The present invention has been completed based on the above findings.

That is, the method of manufacturing a wafer of the present invention includes: a chamfering step of chamfering a wafer or a polished wafer cut out from a single crystal rod; a resin layer forming step of applying a curable resin to the chamfering a resin layer is formed on one side of the wafer; the first plane grinding step is performed by the resin layer, the other side of the wafer is planarly ground; the resin layer removing step removes the resin layer; and the second plane grinding step is performed.
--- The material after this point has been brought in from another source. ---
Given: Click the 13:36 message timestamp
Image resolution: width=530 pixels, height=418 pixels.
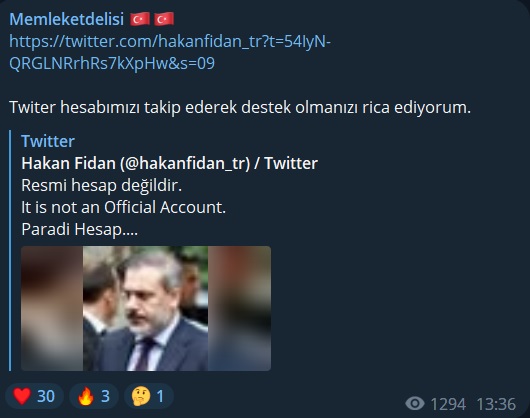Looking at the screenshot, I should (x=496, y=404).
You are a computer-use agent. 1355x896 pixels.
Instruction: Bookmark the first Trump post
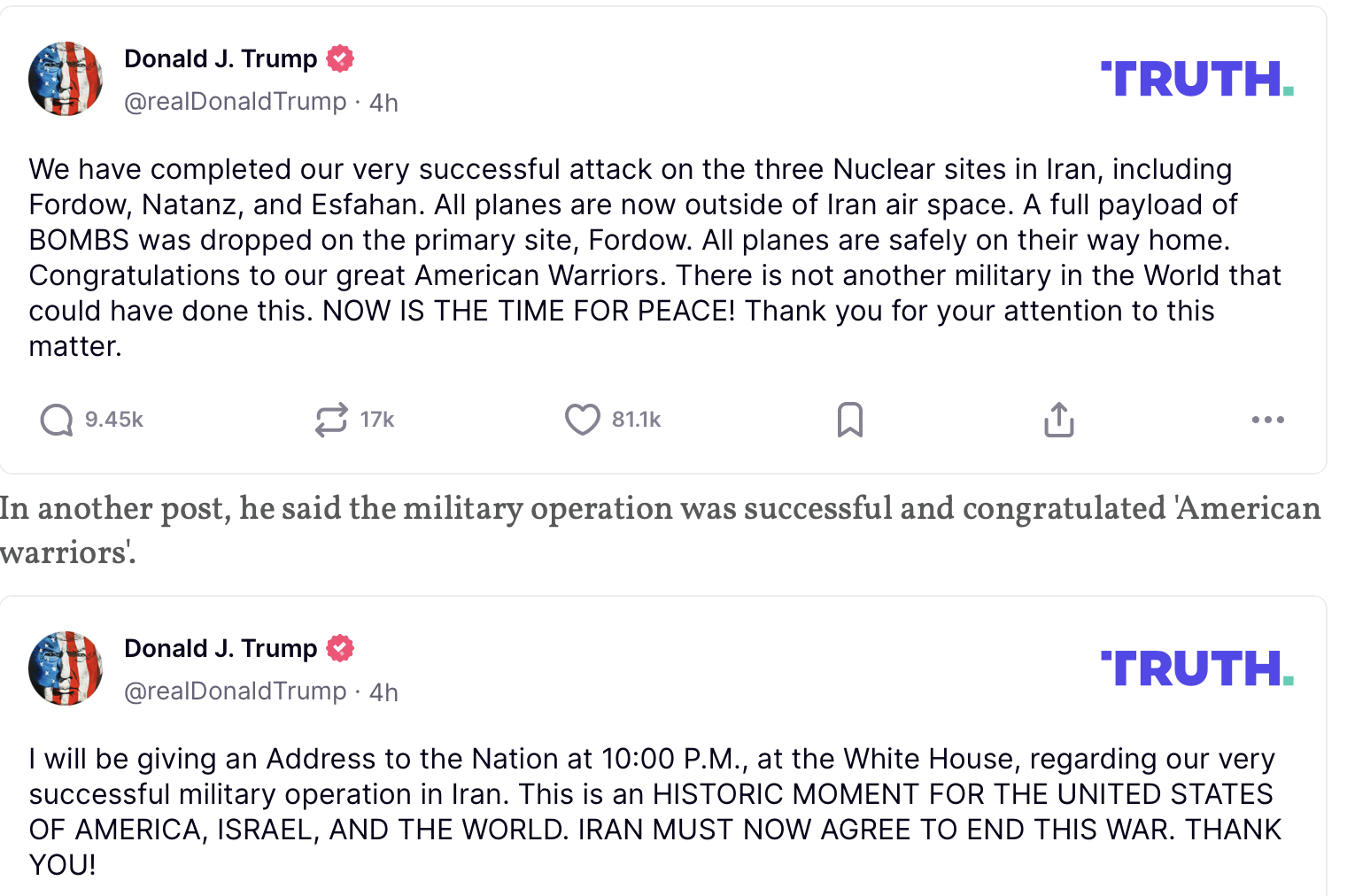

While maintaining the other surface, the surface is ground in a plane in which the arithmetic mean roughness of the chamfered portion of the wafer is Ra (nm), and the viscosity of the curable resin during coating is V (mPa) In the case of .s), the curable resin is applied to satisfy the following formula (1).

Ra×V≧2×10 ³ ...(1)

According to the present invention, the viscosity V (hereinafter simply referred to as "coating viscosity V") at the time of application of the curable resin and the arithmetic mean roughness Ra (hereinafter simply referred to as "chamfering roughness Ra") of the chamfered portion are set to Since the above formula (1) is satisfied, it is possible to prevent the curable resin from flowing out to the outside of the wafer, and to maintain the flatness of the entire flat surface of the resin layer. Then, by performing the first plane grinding step, the resin layer removing step, and the second plane grinding step on such a wafer, it is possible to sufficiently reduce the undulation of the outer peripheral portion of the wafer. Further, when both surfaces of the wafer obtained in the present invention are mirror-polished, a sufficiently flat wafer can be obtained, and unevenness in flatness between the plurality of wafers is reduced.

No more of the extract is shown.